■ PROMPT ■
Find the line in the entries below that contains "Viewport: 1866px width, 1018px height.". Repeat it exactly, and every line after it through the line that contains "Task: Open the settings gear in top bar".

■ THE DATA ■
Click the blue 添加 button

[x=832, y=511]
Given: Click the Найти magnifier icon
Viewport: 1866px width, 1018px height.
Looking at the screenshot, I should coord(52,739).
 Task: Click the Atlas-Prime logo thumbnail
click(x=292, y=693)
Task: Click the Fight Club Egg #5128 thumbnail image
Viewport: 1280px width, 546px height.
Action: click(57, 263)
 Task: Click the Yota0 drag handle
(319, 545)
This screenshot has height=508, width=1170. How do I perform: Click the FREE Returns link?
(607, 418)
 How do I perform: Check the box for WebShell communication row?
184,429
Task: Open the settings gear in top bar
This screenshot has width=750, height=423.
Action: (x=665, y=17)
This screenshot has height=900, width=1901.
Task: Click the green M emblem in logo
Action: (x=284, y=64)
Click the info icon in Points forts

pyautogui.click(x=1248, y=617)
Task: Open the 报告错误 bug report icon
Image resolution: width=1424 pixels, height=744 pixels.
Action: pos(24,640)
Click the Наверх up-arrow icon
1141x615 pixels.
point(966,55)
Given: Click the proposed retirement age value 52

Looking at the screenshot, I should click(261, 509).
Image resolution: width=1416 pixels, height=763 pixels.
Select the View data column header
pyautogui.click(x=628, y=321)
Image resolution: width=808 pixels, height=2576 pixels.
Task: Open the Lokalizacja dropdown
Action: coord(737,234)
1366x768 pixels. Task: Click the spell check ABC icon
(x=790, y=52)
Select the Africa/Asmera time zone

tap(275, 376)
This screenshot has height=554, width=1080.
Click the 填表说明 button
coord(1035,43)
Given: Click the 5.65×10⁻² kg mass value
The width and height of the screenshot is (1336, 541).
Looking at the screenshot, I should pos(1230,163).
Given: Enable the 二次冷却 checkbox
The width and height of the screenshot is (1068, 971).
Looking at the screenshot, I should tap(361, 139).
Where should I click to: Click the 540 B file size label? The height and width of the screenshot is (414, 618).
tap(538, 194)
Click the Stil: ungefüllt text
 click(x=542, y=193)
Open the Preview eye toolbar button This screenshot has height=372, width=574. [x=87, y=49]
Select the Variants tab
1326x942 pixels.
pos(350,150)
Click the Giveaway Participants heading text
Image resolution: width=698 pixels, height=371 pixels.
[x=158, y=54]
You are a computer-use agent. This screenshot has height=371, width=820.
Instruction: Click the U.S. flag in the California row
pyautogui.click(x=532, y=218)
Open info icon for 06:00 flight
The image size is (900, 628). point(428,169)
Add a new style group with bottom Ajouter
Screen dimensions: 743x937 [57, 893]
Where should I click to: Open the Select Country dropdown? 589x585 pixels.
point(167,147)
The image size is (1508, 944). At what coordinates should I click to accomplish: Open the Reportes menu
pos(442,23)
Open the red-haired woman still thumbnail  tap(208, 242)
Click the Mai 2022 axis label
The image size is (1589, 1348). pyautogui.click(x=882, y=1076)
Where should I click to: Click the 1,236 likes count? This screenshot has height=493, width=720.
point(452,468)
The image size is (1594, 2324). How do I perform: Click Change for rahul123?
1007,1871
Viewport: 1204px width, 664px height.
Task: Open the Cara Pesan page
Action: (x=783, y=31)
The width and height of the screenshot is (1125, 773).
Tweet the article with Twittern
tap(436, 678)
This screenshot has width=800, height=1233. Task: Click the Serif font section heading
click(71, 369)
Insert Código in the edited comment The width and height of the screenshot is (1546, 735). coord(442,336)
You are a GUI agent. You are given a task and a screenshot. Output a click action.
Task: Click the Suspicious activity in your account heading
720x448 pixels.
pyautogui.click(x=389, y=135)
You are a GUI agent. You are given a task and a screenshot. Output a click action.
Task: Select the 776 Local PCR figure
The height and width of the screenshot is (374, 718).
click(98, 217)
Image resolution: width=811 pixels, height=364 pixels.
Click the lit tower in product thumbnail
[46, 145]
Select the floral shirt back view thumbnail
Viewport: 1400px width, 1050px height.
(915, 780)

■ TASK OUTPUT ■
Viewport: 1866px width, 1018px height.
Looking at the screenshot, I should coord(52,739).
 Task: Click the Atlas-Prime logo thumbnail
click(x=292, y=693)
Task: Click the Fight Club Egg #5128 thumbnail image
Viewport: 1280px width, 546px height.
Action: click(57, 263)
 Task: Click the Yota0 drag handle
(319, 545)
This screenshot has height=508, width=1170. How do I perform: Click the FREE Returns link?
(607, 418)
 How do I perform: Check the box for WebShell communication row?
184,429
Task: Open the settings gear in top bar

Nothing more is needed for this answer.